Work item.
Exact repetition, pictures omitted: give every record below again.

Segment Open

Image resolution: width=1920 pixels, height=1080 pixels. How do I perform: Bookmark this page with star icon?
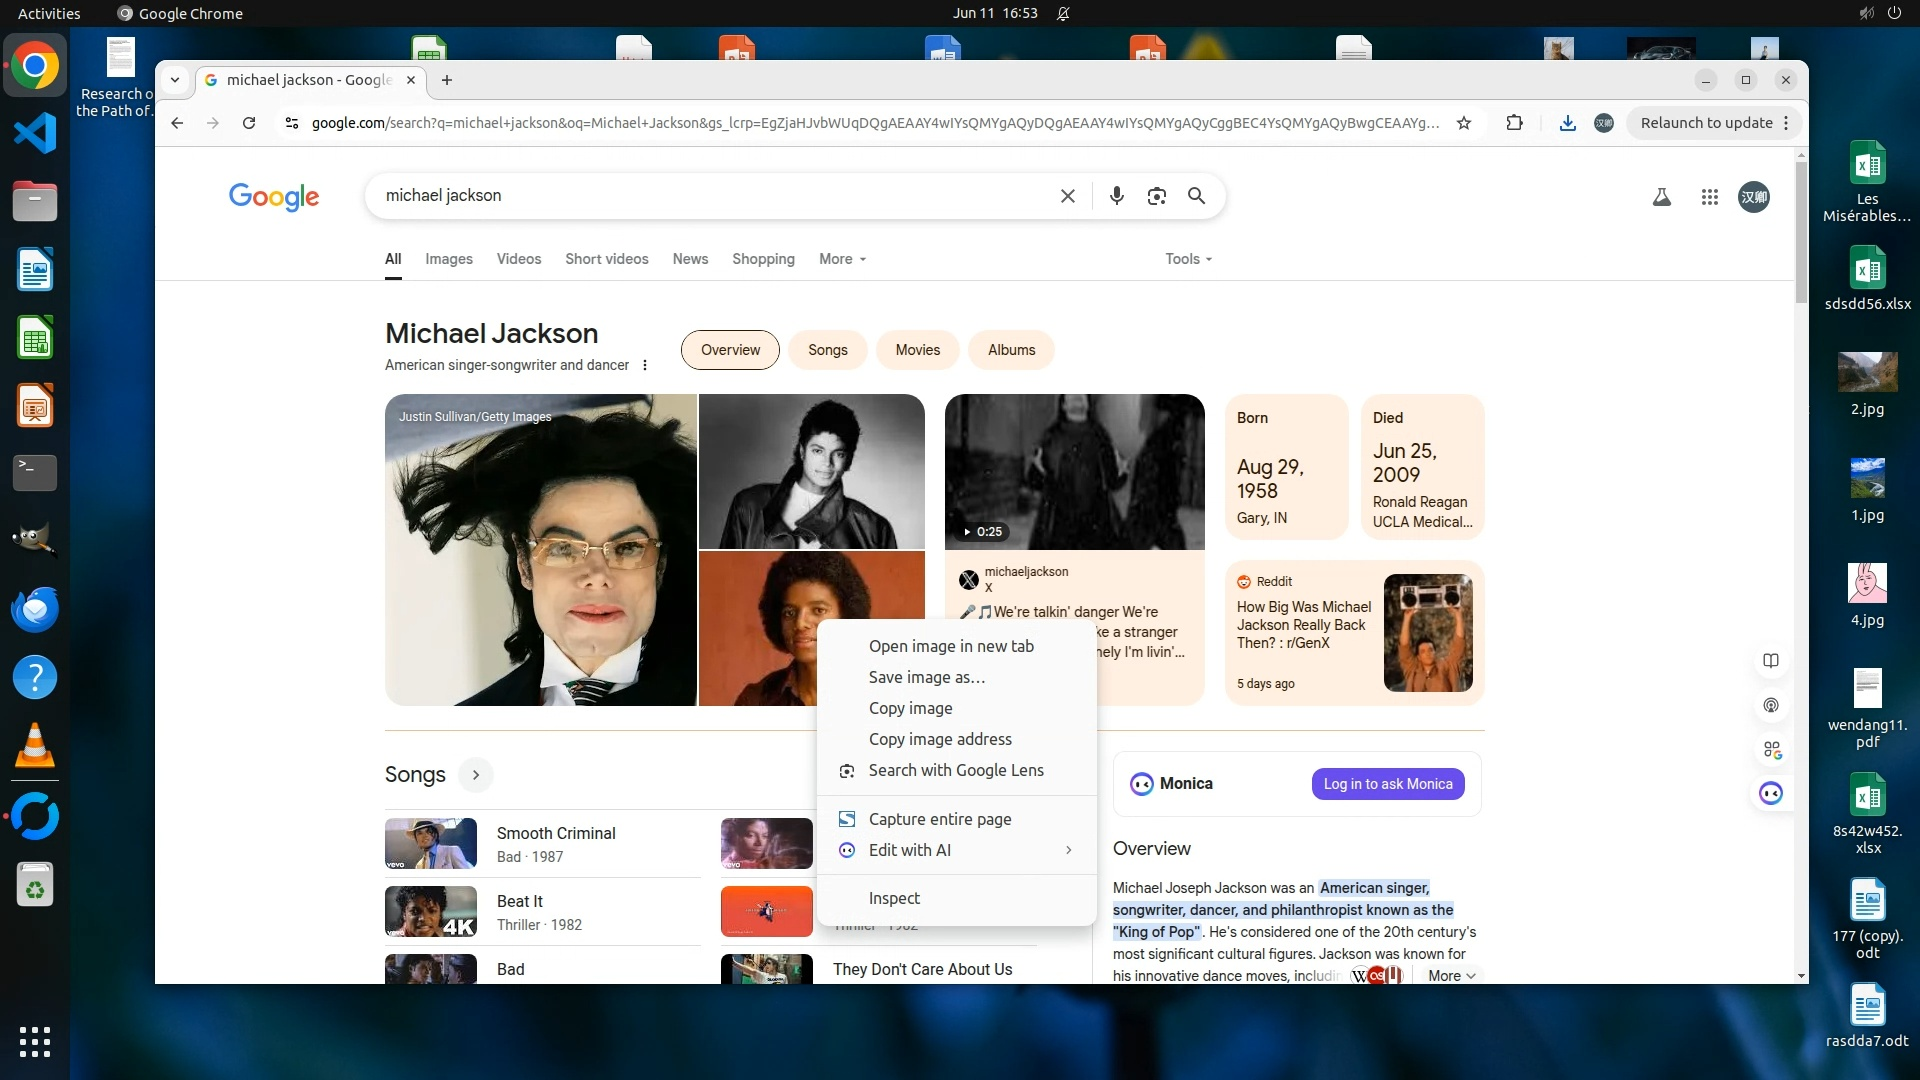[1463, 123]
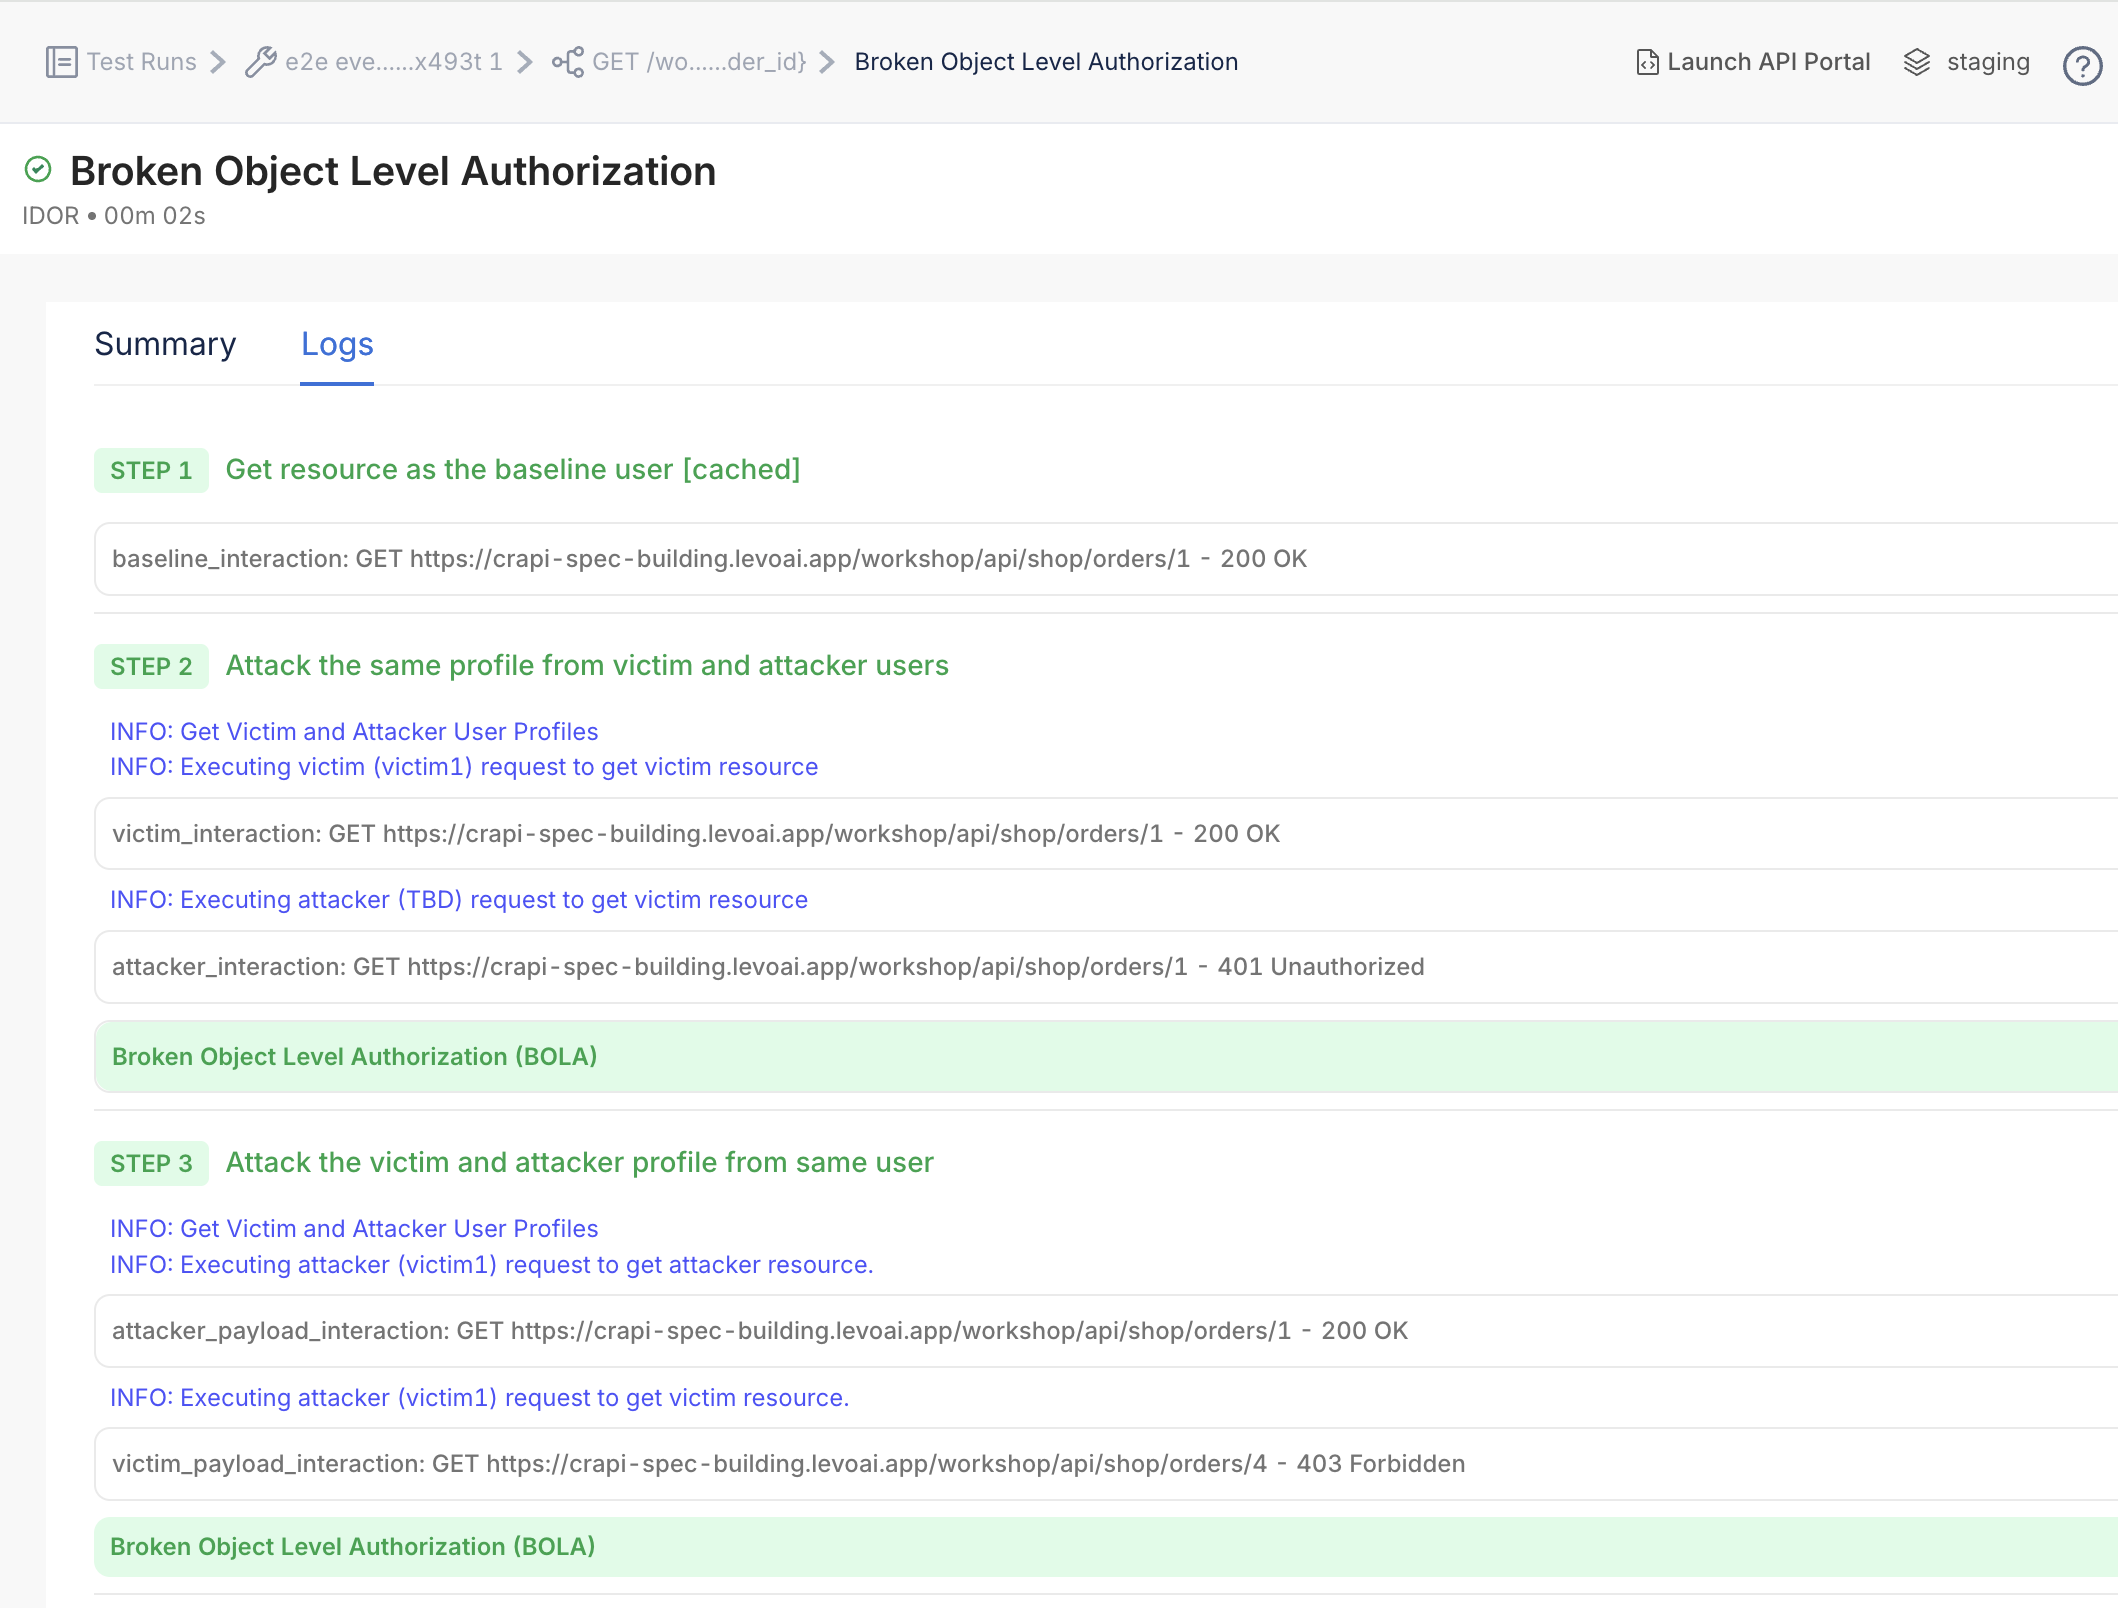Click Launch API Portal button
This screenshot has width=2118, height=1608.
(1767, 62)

Segment Closed

The completed task.
Image resolution: width=1920 pixels, height=1080 pixels. How do I perform: Bookmark this page with star icon?
[1463, 123]
Click Launch API Portal button
This screenshot has width=2118, height=1608.
(1767, 62)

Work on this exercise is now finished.